Frequency and periodicity measure how often something changes. We measure sound waves or electrical current by the number of cycles in a second: 60 Hertz means that 60 peaks and troughs pass in a single second. On an assembly line, cycles are measured by the passage of units, parts, completed items, the coming and going of the day and night shifts. We program the machinery and the people to work in rhythm to efficiently cooperate in order to achieve our manufacturing goals.
Traditional education is, unfortunately, essentially the same. We program the system to instill a pre-determined quantity of knowledge into our learning units (students) over a certain period of time. External influencers program the process. Re-programming is difficult, and therefore rare. Teachers transmit the programming. The rhythm beats on.
But we know this is utterly wrong. We bristle at the rigidity of AP courses that are challenging but rarely changed; unyielding standardized exams that look almost the same today as they did 50 years ago; static curricular sequences in a rapidly changing world; teaching methods left untouched by the radical influence of modern brain research. Think of the world outside our school walls in the last twenty years: a complete upheaval of world politics driven by an expired Cold War; the meteoric social and economic rise of China; instant communication by and amongst half the population of the planet; the greatest transfer of wealth in the history of the world from one set of nations to another; a ballistic increase in technological and scientific discovery; a massive economic upheaval that has re-written the legacy of the American Dream; the longest-running war in American history; and unprecedented global environmental change. As this was going on, how much of our learning inside of school changed? 10%? 20%? Less? Much less?

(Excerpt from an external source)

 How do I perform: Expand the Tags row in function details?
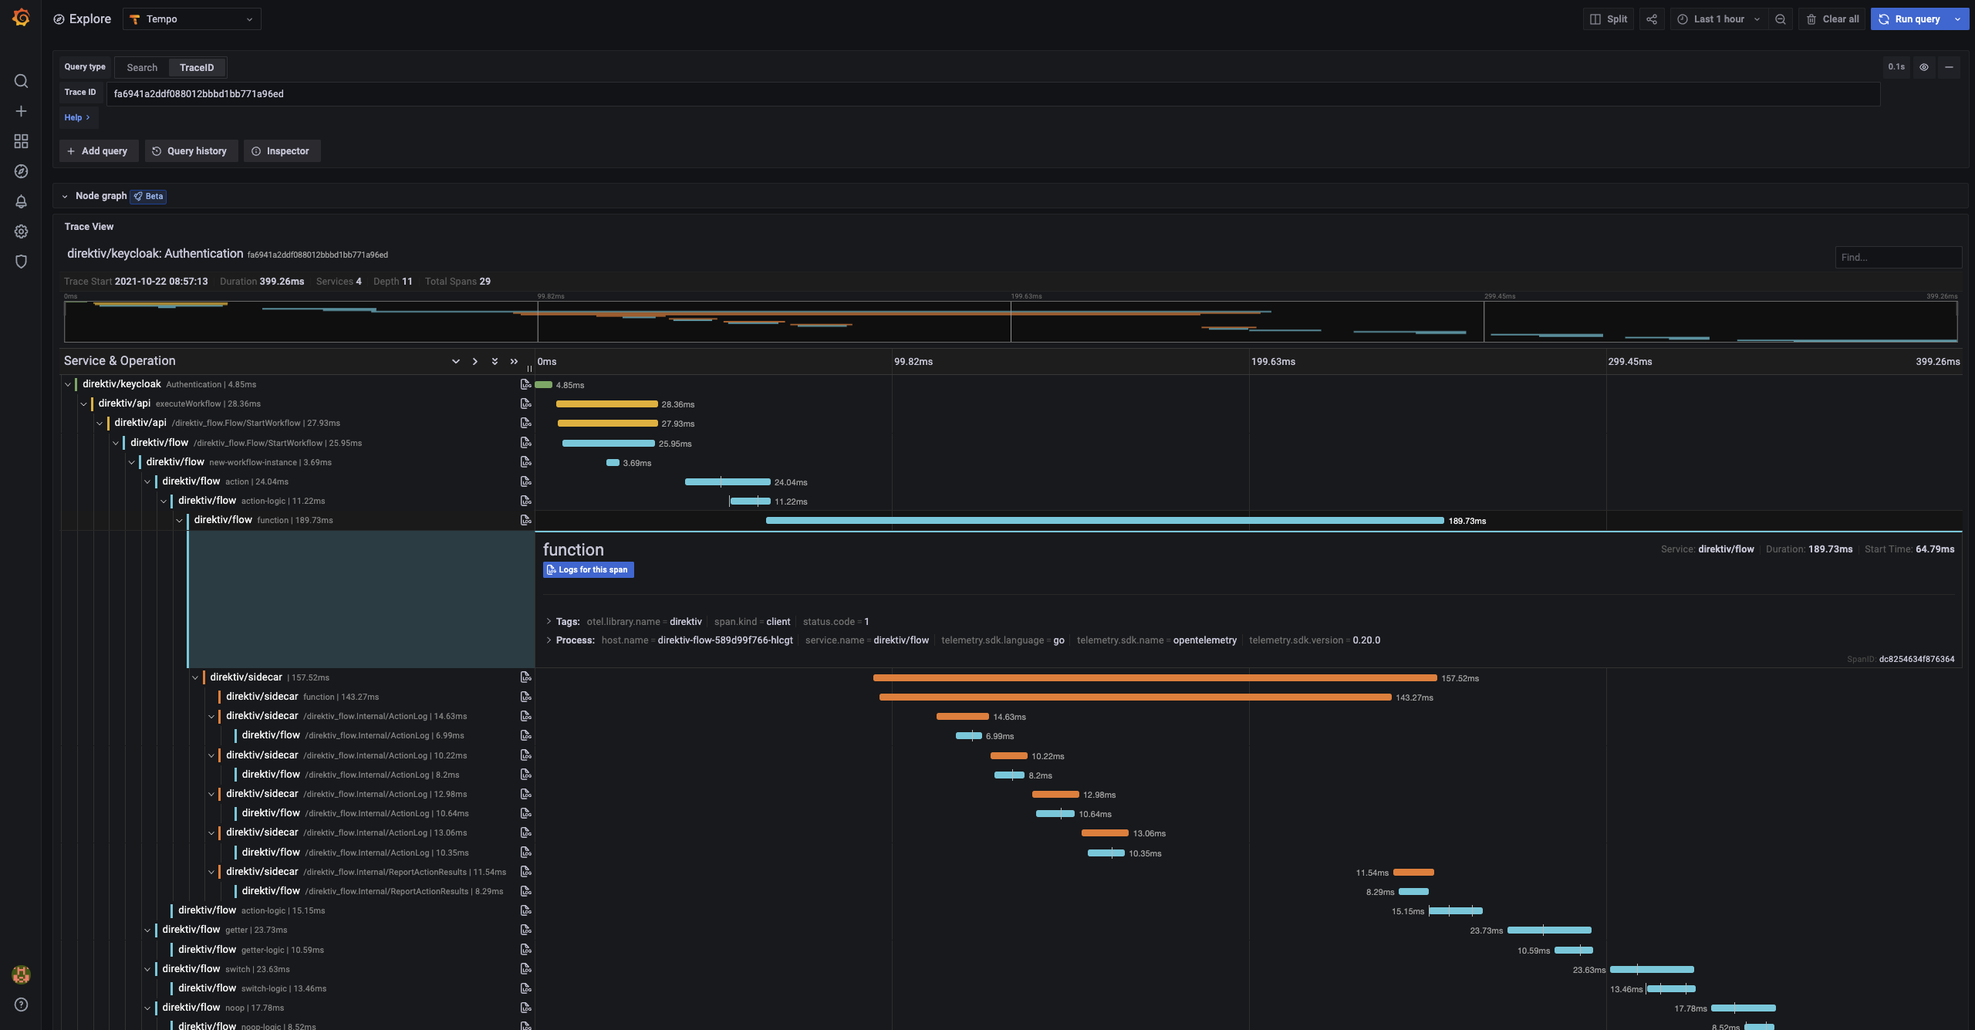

After September 11, arguably one of the most important watershed events in the history of the country, our schools paused for a few moments or days of sorrow and reflection, put our heads back down, and re-joined the rhythm of education.
Ecosystems are firmly connected to the world in which we live. Not only do they respond to the rhythm and cycles of the world, they are strengthened by those responses. The natural cycles of sunlight, seasons, warmth and cold, birth and death, famine and surplus, flood and draught, migration, growing and molting—these are embedded in the organisms and processes that thrive, and the system is strengthened by them. Successful species and healthy ecosystems are not programmed by an external force in response to environmental change; they self-evolve and adjust in concert and connection with the beat of the dynamic world in which they live.